- Born: Moses Samuel Löwe 24 June 1756 Königsberg, Prussia
- Died: 10 May 1831 (aged 74) Königsberg, Prussia
- Education: Berliner Akademie

= Johann Michael Siegfried Löwe =

German painter

Johann Michael Siegfried Löwe (24 June 1756 – 10 May 1831), born Moses Samuel Löwe, was a Prussian painter and engraver.

==Biography==
Löwe was born into a Jewish family in Königsberg, Prussia, in 1756. From 1770 to 1774 he studied at the Berliner Akademie under Blaise Nicholas Le Sueur, Daniel Chodowiecki, and Johann Christoph Frisch. He was later a student of Giovanni Battista Casanova and Anton Graff in Dresden.

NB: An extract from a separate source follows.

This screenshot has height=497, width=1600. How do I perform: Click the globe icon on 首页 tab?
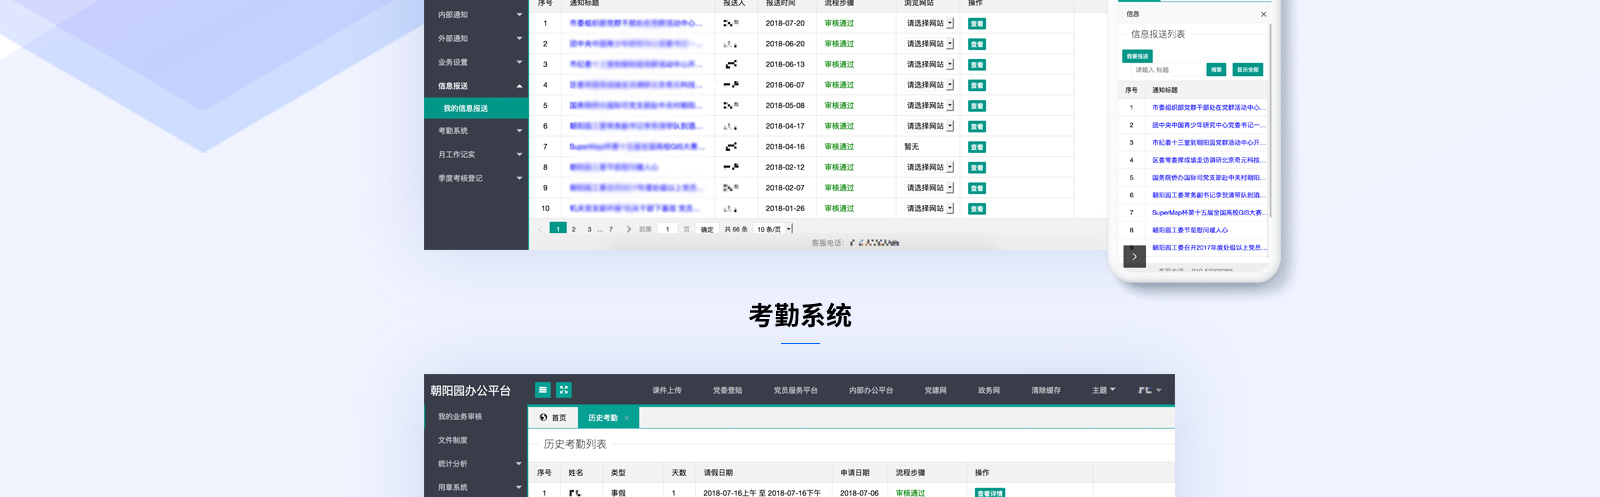point(543,418)
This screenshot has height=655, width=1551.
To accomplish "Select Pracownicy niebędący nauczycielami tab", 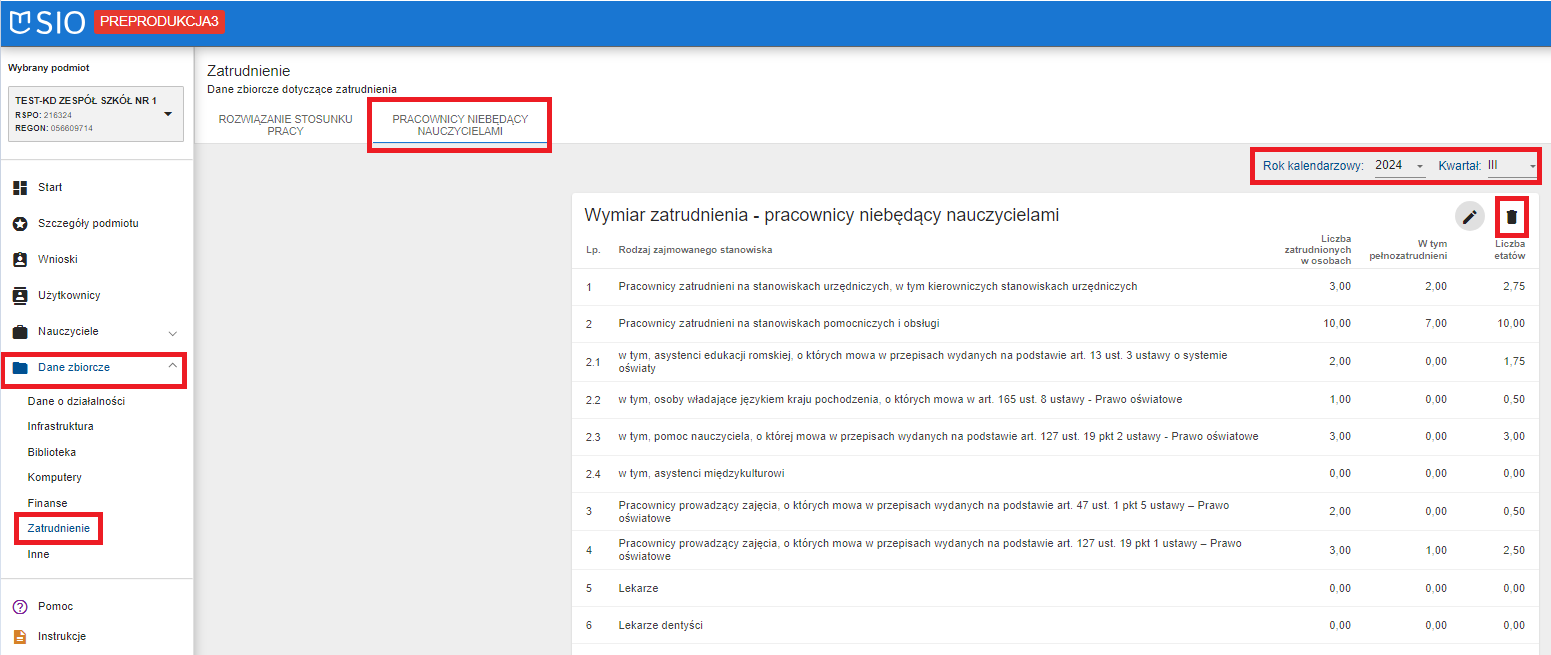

Aided by the friendship and influence of the Friedländer family, he had achieved such a reputation by 1780 that the empress Catherine II of Russia commissioned him to paint her portrait. His pictures were among the most popular in the German exhibitions, and he was one of the foremost miniaturists and pastel-painters of his time.

In 1806–7 Löwe published the series Bildnisse jetzt lebender Berliner Gelehrten mit ihren Selbstbiographien, which included portraits of Christoph Wilhelm Hufeland, Johann Elert Bode, and Lazarus Bendavid, among others. It was praised by Goethe.

He was also a chess master and a Freemason.